Vivir del cuento

Foto: Archivo.

Al igual que en la de hoy, existía en la Cuba de ayer el sujeto que se dedicaba a lo que los chinos, con su sabiduría milenaria, llaman “hacer nada”. Uno no sabía bien de qué vivían, si de las rentas o del cuento. Pudiera ser que vivieran, más que de la política, de alguna que otra “botella” que un pariente con “palanca” les consiguió en el Ayuntamiento o en alguna dependencia estatal que les permitía cobrar sin disparar un chícharo, pero que le proporcionaba una existencia incierta pues, para los de abajo, esas sinecuras aparecían y desaparecían en un abrir y cerrar de ojos y en el mejor de los casos duraban lo que el alcalde o el ministro que la concedió.

Vivía en el Lawton de mi infancia un personaje al que apodaban Sisobra. Hacía vida de portal. Siempre apoyado en su baranda, debía tener callos en los codos. Así un día y otro, mañana y tarde, y, con su Sisobra para arriba y Sisobra para abajo, nadie sabía exactamente cómo se llamaba.

El hombre había sido suplente de los tranvías. El suplente, un personaje desaparecido, era aquel que concurría todos los días a su centro de trabajo y que, aunque quisiera, no siempre podía trabajar. Solo lo hacía y cobraba cuando suplía a un obrero o empleado de los fijos que, siempre por razones de fuerza mayor, dejaba de acudir a su trabajo.
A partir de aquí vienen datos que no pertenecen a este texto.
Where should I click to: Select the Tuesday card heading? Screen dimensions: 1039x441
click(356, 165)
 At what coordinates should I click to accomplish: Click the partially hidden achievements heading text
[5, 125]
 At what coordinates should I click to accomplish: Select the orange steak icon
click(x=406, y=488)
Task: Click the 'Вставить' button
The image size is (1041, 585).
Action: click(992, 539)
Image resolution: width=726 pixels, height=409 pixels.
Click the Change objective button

Pues bien, el sujeto merodeaba a diario por el paradero de los tranvías de Lawton, en San Francisco y Novena —una esquina que sigue llamándose de “los motoristas”— y, con prudente distancia y el debido respeto, pedía al despachador que se acordara de él si sobraba algo. “Chico, tenme en cuenta si sobra algo”, repetía porque él no era el único suplente, y de esa manera, de tanto “si sobra” se ganó su apodo.

Esa no sería su única ganancia. Sisobra era decididamente un tipo con suerte. Un día “chocó” con unos pedacitos del billete que resultó premiado con “el gordo” de la Lotería Nacional, y pocas semanas después volvía a sonreírle la fortuna, también con “el gordo” en el mismo sorteo.

Entró en plata, supo invertirla y se olvidó de los tranvías, pero no dejó de ser Sisobra.

Del cuento sí vivía el señor González. Siempre de traje, camisa de cuello duro y corbata, apoyado en una muleta, pedía de puerta en puerta. Necesitaba de una cirugía que lo sacase de su incapacidad y le permitiese otra vez ganarse la vida, tener una segunda oportunidad.  “Usted no sabe lo duro que es pedir”, insistía. González era un hombre de respeto caído en desgracia por obra de aquel accidente que jamás terminaba de contar en todos sus detalles y bien merecía la compasión de los demás.

En realidad, se trataba de todo un profesional en el arte del timo. Convencía con el tema de su dolencia y sus deseos de restablecerse. Cuando recibía un donativo, por insignificante que fuera, sacaba del bolsillo izquierdo de su chaqueta, una libreta gruesa en la que, con un lápiz de los llamados de carpintero, anotaba el nombre de su benefactor, su dirección y cuantía de la contribución recibida, porque esperaba, decía, devolver hasta el último centavo.

Aquel gesto generoso y espontáneo se convertía en una obligación para el donante y la merced en una cuota fija porque al mes siguiente González llamaba a la misma puerta y reclamaba lo suyo para su cirugía.

De habérsela hecho, hubiera sido la intervención quirúrgica más cara del mundo. Recaudó dinero para ella durante unos 40 años y nunca la necesitó pues no sufría de invalidez alguna. La muleta solo era su instrumento de trabajo.

Cuando murió, se supo que, gracias a ella, vivía en casa propia, poseía otras que daba en alquiler y había costeado una carrera universitaria a su única hija.